8.    Restrictive Covenants.

(a)    Without limiting any other non-competition, non-solicitation, non-disparagement or non-disclosure or other similar agreement to which the Participant may be a party, the Participant shall be subject to the confidentiality and restrictive covenants set forth on Exhibit A attached hereto, which Exhibit A is incorporated herein and forms part of this Agreement.

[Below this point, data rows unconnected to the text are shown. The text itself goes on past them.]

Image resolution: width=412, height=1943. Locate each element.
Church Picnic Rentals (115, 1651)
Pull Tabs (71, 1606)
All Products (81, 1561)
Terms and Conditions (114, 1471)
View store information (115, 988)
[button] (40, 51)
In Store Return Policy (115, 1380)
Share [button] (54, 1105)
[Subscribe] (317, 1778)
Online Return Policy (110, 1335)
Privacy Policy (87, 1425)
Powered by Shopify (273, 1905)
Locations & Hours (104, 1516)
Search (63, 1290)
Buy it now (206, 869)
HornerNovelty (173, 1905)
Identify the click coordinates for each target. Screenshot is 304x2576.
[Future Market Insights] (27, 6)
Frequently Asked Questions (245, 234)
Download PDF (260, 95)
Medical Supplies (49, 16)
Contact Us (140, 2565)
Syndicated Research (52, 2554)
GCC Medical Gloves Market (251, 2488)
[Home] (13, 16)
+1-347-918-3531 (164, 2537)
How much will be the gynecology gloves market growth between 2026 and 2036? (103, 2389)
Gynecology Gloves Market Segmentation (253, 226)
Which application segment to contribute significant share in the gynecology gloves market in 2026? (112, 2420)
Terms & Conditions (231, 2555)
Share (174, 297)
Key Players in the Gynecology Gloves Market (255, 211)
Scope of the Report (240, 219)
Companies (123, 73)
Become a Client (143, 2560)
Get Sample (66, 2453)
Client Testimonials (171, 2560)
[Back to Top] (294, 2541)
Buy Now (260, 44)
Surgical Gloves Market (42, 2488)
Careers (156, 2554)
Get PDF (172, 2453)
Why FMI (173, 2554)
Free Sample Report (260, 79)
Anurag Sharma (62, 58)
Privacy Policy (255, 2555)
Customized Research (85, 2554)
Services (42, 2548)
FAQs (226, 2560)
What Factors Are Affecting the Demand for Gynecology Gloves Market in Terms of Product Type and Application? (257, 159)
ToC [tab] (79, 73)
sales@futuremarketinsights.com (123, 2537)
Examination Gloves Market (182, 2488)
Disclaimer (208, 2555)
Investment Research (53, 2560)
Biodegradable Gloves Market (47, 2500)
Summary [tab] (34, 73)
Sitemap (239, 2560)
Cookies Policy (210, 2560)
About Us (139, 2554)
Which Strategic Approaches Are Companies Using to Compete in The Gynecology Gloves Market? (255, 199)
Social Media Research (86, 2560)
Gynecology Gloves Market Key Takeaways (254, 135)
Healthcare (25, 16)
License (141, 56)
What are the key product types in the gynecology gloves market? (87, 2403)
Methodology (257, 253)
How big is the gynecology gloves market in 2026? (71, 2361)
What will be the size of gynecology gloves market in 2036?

(b)    In the event that the Participant violates any of the restrictive covenants referred to in this Section 8, in addition to any other remedy that may be available at law or in equity, the RSUs shall be automatically forfeited effective as of the date on which such violation first occurs. The foregoing rights and remedies are in addition to any other rights and remedies that may be available to the Company and shall not prevent (and the Participant shall not assert that they shall prevent) the Company from bringing one or more actions in any applicable jurisdiction to recover damages as a result of the Participant’s breach of such restrictive covenants.

9.    Miscellaneous.

(a)    Transferability. The RSUs may not be assigned, alienated, pledged, attached, sold or otherwise transferred or encumbered (a “Transfer”) by the Participant other than by will or by the laws of descent and distribution, pursuant to a qualified domestic relations order or as otherwise permitted under Section 15(b) of the Plan. Any attempted Transfer of the RSUs contrary to the provisions hereof, and the levy of any execution, attachment or similar process upon the RSUs, shall be null and void and without effect.

(b)    Waiver. Any right of the Company contained in this Agreement may be waived in writing by the Committee. No waiver of any right hereunder by any party shall operate as a waiver of any other right, or as a waiver of the same right with respect to any subsequent occasion for its exercise, or as a waiver of any right to damages. No waiver by any party of any breach of this Agreement shall be held to constitute a waiver of any other breach or a waiver of the continuation of the same breach.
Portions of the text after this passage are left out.